## SUPPLIED MATERIAL
━━━━━━━━━━━━━━━━

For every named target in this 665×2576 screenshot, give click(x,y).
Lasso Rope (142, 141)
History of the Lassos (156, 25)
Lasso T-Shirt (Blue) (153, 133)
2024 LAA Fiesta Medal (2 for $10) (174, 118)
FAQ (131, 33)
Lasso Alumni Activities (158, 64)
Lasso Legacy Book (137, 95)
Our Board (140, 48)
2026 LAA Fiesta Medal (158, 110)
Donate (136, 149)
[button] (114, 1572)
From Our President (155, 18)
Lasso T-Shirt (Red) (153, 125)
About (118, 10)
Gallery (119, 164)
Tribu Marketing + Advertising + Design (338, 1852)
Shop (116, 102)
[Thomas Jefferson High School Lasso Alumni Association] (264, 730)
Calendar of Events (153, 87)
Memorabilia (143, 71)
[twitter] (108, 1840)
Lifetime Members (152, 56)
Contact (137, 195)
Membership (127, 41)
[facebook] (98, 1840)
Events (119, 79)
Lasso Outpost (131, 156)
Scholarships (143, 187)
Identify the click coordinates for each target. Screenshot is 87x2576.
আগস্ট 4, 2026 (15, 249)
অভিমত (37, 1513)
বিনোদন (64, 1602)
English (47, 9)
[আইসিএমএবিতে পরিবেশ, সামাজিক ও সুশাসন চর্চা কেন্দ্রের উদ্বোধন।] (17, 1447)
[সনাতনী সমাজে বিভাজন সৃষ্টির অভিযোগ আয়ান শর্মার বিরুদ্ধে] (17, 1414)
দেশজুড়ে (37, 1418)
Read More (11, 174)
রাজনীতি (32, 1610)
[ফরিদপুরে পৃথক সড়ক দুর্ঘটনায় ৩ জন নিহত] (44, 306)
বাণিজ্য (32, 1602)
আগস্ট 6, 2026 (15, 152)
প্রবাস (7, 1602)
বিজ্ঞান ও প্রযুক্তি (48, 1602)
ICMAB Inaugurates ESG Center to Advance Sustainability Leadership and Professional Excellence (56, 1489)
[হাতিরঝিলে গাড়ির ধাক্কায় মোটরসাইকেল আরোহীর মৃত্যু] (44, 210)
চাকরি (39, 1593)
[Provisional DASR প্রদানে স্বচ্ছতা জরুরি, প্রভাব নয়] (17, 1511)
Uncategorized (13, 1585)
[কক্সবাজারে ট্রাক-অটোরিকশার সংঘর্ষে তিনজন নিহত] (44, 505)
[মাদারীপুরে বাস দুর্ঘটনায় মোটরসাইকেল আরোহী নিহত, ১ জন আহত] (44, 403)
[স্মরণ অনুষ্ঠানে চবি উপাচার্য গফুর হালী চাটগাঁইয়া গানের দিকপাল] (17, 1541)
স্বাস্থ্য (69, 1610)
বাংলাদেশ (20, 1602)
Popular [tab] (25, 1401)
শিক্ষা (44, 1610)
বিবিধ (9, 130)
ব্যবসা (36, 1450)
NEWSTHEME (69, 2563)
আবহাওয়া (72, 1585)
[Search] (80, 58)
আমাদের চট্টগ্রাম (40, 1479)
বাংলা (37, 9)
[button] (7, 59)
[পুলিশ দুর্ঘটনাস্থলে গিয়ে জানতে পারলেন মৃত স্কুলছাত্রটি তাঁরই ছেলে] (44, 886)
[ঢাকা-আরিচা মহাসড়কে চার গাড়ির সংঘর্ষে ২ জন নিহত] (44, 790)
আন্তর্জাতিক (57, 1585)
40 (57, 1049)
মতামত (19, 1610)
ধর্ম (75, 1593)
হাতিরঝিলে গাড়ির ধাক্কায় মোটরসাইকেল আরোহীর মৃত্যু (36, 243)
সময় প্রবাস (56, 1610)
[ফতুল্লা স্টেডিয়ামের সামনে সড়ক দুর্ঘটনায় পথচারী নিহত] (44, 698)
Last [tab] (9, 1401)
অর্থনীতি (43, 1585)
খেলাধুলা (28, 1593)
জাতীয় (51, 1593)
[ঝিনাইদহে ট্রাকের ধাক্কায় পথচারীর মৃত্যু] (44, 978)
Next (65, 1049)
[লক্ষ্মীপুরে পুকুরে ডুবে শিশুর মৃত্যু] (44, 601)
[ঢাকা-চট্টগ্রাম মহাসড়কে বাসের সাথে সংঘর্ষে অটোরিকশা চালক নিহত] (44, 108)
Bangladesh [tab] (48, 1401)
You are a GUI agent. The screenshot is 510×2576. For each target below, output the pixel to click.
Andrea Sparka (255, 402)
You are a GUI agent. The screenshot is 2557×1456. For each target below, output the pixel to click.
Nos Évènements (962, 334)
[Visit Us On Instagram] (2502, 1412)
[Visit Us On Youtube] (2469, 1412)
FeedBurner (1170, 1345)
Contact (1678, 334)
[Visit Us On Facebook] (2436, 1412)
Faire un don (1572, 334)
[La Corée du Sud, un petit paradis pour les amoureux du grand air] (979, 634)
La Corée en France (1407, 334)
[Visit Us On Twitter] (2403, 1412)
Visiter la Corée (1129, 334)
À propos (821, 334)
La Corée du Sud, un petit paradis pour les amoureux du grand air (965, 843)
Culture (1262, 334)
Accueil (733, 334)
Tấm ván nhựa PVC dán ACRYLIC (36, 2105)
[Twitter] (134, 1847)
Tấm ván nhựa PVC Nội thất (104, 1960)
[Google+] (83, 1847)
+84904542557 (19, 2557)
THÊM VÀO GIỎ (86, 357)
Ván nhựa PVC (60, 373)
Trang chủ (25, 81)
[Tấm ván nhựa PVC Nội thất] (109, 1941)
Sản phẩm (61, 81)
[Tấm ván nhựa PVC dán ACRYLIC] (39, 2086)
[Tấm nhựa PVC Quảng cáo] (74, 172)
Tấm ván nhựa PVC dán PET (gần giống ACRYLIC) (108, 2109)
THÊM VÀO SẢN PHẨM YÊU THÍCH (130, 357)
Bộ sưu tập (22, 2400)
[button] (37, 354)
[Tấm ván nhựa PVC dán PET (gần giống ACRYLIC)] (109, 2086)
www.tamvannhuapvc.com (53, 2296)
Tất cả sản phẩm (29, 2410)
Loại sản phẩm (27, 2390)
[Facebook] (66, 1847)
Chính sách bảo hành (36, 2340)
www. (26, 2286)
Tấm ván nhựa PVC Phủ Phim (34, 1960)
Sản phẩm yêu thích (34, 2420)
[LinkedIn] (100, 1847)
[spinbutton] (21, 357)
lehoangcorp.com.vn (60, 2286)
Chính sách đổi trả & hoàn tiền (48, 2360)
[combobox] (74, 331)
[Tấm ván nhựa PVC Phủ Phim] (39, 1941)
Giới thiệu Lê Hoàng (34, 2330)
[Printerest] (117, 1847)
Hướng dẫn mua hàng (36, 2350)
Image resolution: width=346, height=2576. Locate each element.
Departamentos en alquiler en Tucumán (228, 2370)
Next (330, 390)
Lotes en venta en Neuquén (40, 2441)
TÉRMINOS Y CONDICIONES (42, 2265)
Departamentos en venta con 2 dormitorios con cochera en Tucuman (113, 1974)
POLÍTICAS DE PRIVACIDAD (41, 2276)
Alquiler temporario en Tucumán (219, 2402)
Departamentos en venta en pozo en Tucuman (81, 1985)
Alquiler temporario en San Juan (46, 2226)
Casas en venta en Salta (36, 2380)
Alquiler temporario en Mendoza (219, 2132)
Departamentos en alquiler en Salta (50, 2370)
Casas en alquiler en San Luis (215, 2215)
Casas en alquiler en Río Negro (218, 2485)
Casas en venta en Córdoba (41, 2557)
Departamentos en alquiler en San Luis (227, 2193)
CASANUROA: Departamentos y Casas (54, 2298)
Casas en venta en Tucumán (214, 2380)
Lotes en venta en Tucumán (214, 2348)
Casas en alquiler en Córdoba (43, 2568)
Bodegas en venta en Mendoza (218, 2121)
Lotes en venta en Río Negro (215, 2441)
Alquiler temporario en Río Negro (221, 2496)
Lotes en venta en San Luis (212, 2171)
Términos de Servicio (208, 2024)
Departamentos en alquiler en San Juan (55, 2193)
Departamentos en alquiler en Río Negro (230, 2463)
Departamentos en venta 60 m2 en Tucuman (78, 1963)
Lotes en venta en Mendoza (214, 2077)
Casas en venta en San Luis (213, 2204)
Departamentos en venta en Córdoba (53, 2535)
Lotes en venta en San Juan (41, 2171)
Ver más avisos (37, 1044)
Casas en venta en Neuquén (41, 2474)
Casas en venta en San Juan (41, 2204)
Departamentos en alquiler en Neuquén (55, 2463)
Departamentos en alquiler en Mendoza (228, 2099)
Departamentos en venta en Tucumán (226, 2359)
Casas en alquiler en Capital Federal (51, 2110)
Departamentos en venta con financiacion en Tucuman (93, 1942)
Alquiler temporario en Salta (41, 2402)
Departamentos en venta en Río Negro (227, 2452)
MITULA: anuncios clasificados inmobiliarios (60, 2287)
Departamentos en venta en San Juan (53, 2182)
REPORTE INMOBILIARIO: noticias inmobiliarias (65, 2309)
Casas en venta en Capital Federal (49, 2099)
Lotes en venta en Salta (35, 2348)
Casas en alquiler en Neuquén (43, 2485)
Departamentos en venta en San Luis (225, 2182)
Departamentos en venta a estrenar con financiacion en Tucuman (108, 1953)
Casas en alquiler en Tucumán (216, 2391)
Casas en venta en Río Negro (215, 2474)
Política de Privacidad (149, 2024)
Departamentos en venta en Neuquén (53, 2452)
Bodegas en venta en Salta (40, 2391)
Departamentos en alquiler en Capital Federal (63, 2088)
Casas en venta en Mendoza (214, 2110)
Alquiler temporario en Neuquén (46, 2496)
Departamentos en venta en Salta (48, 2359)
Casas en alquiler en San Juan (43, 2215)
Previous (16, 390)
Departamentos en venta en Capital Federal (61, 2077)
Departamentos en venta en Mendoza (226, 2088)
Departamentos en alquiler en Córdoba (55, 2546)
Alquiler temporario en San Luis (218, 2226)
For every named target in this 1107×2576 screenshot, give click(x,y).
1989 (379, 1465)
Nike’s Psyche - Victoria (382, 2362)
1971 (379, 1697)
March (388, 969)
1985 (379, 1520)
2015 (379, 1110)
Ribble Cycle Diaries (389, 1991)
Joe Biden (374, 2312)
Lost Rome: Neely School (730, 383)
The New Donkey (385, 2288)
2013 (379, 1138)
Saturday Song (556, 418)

━━━━━━━━━━━━━━━━

## WHAT IS EXPECTED
The lines from the one containing "Casas en venta en Capital Federal (49, 2099)" to the final line of the listing above must be set down exactly, both included.

## THE ANSWER
Casas en venta en Capital Federal (49, 2099)
Lotes en venta en Salta (35, 2348)
Casas en alquiler en Neuquén (43, 2485)
Departamentos en venta en San Luis (225, 2182)
Departamentos en venta a estrenar con financiacion en Tucuman (108, 1953)
Casas en alquiler en Tucumán (216, 2391)
Casas en venta en Río Negro (215, 2474)
Política de Privacidad (149, 2024)
Departamentos en venta en Neuquén (53, 2452)
Bodegas en venta en Salta (40, 2391)
Departamentos en alquiler en Capital Federal (63, 2088)
Casas en venta en Mendoza (214, 2110)
Alquiler temporario en Neuquén (46, 2496)
Departamentos en venta en Salta (48, 2359)
Casas en alquiler en San Juan (43, 2215)
Previous (16, 390)
Departamentos en venta en Capital Federal (61, 2077)
Departamentos en venta en Mendoza (226, 2088)
Departamentos en alquiler en Córdoba (55, 2546)
Alquiler temporario en San Luis (218, 2226)
For every named target in this 1107×2576 screenshot, give click(x,y).
1989 (379, 1465)
Nike’s Psyche - Victoria (382, 2362)
1971 (379, 1697)
March (388, 969)
1985 (379, 1520)
2015 (379, 1110)
Ribble Cycle Diaries (389, 1991)
Joe Biden (374, 2312)
Lost Rome: Neely School (730, 383)
The New Donkey (385, 2288)
2013 (379, 1138)
Saturday Song (556, 418)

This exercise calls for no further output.